Add a mount notification facility whereby notifications about changes in
mount topology and configuration can be received. Note that this only
covers vfsmount topology changes and not superblock events. A separate
facility will be added for that.

Firstly, an event queue needs to be created:

fd = open("/dev/event_queue", O_RDWR);
ioctl(fd, IOC_WATCH_QUEUE_SET_SIZE, page_size << n);

then a notification can be set up to report notifications via that queue:

struct watch_notification_filter filter = {
.nr_filters = 1,
.filters = {
[0] = {
.type = WATCH_TYPE_MOUNT_NOTIFY,
.subtype_filter[0] = UINT_MAX,
},
},
};
ioctl(fd, IOC_WATCH_QUEUE_SET_FILTER, &filter);
watch_mount(AT_FDCWD, "/", 0, fd, 0x02);

In this case, it would let me monitor the mount topology subtree rooted at
"/" for events. Mount notifications propagate up the tree towards the
root, so a watch will catch all of the events happening in the subtree
rooted at the watch.

After setting the watch, records will be placed into the queue when, for
example, as superblock switches between read-write and read-only.

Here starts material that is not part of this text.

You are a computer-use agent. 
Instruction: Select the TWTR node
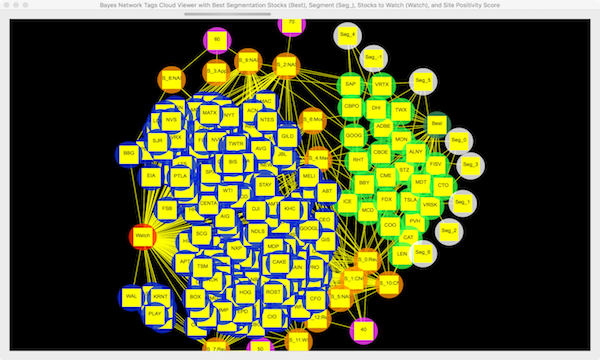coord(235,145)
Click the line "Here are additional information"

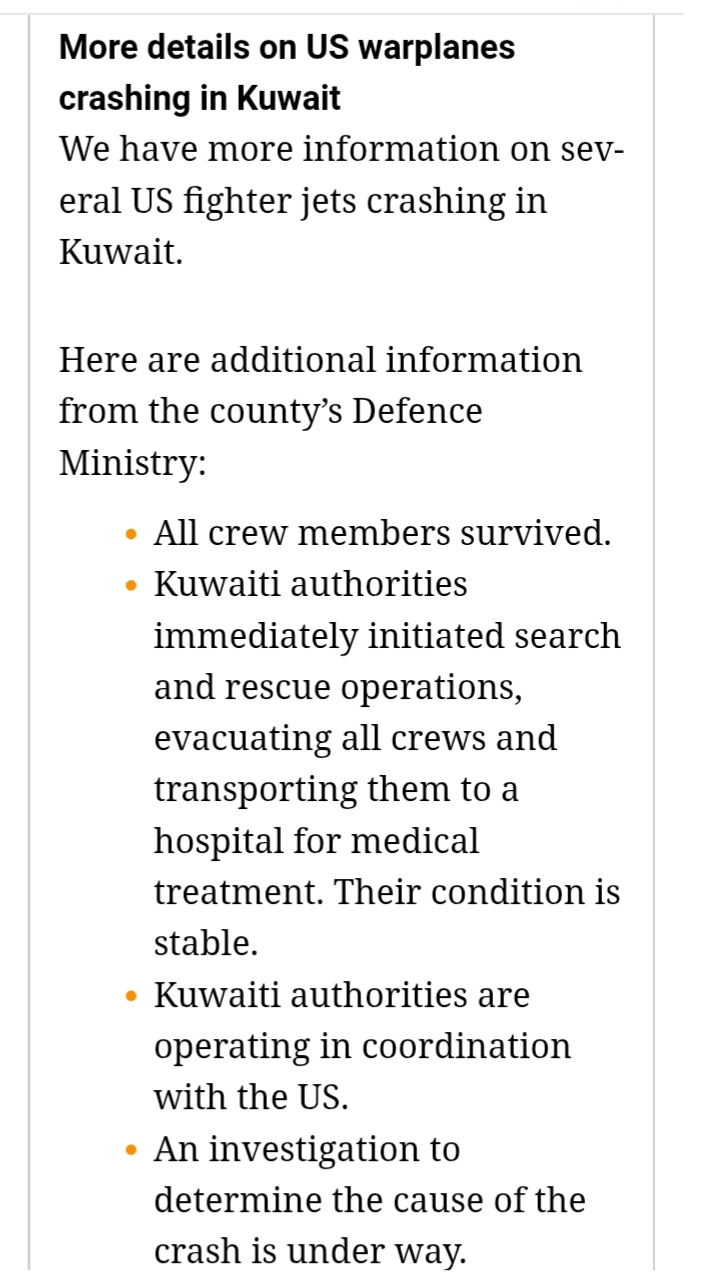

Records
are of the following format:

struct mount_notification {
struct watch_notification watch;
__u32 triggered_on;
__u32 changed_mount;
} *n;

Where:

n->watch.type will be WATCH_TYPE_MOUNT_NOTIFY.

n->watch.subtype will indicate the type of event, such as
NOTIFY_MOUNT_NEW_MOUNT.

n->watch.info & WATCH_INFO_LENGTH will indicate the length of the
record.

n->watch.info & WATCH_INFO_ID will be the fifth argument to
watch_mount(), shifted.

n->watch.info & NOTIFY_MOUNT_IN_SUBTREE if true indicates that the
notifcation was generated in the mount subtree rooted at the watch,
and not actually in the watch itself.

n->watch.info & NOTIFY_MOUNT_IS_RECURSIVE if true indicates that
the notifcation was generated by an event (eg. SETATTR) that was
applied recursively. The notification is only generated for the
object that initially triggered it.

n->watch.info & NOTIFY_MOUNT_IS_NOW_RO will be used for
NOTIFY_MOUNT_READONLY, being set if the superblock becomes R/O, and
being cleared otherwise, and for NOTIFY_MOUNT_NEW_MOUNT, being set
if the new mount is a submount (e.g. an automount).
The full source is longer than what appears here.